= Biconcave disc =

Geometric shape

A biconcave disc

In geometry and mathematical biology, a biconcave disc — also referred to as a discocyte — is a geometric shape resembling an oblate spheroid with two concavities on the top and on the bottom.

Biconcave discs appear in the study of cell biology, as an approximation to the shape of certain cells, including red blood cells.

==Mathematical model==

A biconcave disc can be described mathematically by
$z(r) = D \sqrt{1 - \frac{4r^2}{D^2}} \left(a_0 + \frac{a_1 r^2}{D^2} + \frac{a_2 r^4}{D^4} \right)$
where z(r) is the height of the surface as a function of radius r, D is the diameter of the disc, and a_{0}, a_{1}, a_{2} are coefficients describing the shape.

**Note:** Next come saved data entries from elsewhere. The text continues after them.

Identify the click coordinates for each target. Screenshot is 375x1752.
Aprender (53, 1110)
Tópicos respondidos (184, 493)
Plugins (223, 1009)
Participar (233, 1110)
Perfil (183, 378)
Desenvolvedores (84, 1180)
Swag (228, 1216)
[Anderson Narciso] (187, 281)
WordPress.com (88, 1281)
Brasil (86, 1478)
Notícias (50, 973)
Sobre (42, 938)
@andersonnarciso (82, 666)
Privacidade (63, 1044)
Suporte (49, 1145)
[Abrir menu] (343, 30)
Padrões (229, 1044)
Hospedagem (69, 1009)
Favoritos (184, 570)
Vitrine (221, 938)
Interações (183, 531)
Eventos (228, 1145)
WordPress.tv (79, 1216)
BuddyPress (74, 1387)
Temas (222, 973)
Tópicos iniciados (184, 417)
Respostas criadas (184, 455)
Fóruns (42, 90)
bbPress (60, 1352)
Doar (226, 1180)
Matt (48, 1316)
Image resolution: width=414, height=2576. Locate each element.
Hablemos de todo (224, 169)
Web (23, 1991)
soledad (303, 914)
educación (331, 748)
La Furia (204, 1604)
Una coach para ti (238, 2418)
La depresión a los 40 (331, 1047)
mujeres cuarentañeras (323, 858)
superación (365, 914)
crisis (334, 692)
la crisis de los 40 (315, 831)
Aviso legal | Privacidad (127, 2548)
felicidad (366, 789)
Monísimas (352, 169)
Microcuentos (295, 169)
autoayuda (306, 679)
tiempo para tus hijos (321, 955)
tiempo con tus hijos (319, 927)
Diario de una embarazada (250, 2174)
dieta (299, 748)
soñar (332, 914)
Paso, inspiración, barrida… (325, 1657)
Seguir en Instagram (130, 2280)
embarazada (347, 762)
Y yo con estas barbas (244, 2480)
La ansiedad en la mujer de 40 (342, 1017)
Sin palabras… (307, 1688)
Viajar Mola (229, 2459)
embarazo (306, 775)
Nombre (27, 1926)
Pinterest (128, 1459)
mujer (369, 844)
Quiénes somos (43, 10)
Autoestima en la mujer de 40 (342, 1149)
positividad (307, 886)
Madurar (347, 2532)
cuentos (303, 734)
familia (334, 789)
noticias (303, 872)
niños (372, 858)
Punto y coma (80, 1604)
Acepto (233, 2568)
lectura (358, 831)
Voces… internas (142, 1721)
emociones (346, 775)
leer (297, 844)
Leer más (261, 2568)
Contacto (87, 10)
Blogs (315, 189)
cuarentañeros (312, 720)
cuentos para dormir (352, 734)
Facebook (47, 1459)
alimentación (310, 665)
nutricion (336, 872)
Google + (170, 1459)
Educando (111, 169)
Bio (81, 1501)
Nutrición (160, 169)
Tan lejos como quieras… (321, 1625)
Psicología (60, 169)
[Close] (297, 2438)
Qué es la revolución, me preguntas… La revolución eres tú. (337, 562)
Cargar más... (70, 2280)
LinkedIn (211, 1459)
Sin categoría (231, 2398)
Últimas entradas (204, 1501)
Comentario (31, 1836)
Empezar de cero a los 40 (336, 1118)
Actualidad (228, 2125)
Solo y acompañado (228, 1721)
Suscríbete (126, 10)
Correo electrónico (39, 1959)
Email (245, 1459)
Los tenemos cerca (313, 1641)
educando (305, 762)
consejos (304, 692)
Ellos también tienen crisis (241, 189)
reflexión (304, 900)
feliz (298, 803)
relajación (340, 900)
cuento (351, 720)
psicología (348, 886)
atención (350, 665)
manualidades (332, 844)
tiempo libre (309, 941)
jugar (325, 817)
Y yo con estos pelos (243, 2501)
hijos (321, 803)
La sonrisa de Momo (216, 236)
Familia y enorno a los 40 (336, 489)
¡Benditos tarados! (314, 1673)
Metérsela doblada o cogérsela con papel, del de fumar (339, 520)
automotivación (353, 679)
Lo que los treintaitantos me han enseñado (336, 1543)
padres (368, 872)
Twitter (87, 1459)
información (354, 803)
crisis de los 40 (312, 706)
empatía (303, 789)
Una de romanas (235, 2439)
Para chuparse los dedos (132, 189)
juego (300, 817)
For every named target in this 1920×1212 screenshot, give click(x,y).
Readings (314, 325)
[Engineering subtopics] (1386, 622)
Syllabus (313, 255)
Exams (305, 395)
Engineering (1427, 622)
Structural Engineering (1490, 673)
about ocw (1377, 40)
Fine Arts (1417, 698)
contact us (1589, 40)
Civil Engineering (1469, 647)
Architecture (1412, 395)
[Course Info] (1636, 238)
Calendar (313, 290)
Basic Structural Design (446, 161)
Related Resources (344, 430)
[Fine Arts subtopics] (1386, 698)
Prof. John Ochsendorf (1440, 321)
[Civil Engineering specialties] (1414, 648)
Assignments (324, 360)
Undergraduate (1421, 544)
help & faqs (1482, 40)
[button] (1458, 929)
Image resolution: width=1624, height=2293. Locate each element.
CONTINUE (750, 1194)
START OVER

The above model describes a smooth surface; actual cells can be much more irregular.

==Biology==
Erythrocytes, also known as red blood cells that transport oxygen to and from tissues, are in the shape of a biconcave disc. Research findings state that owing to the turbulent flow in the cardiovascular system, the human erythrocytes adopt a biconcave disc shape to maximise laminar flow and minimise platelet scatter. The biconcave shape has more mass distributed on the periphery which increases its moment of inertia and makes the cell less prone to rotation during flow which promotes laminar flow and reduces platelet scattering by minimising "Eddy currents" and thus, also suppresses atherogenic activity in the large vessels.